╔══

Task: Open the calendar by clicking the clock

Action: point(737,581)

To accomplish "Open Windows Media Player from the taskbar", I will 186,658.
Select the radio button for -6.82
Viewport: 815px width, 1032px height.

╚══

§ Work request
Copy exactly the lines running from the one that contains "Select the radio button for -6.82" to the end of the material, both ends included.

§ Task output
Select the radio button for -6.82
Viewport: 815px width, 1032px height.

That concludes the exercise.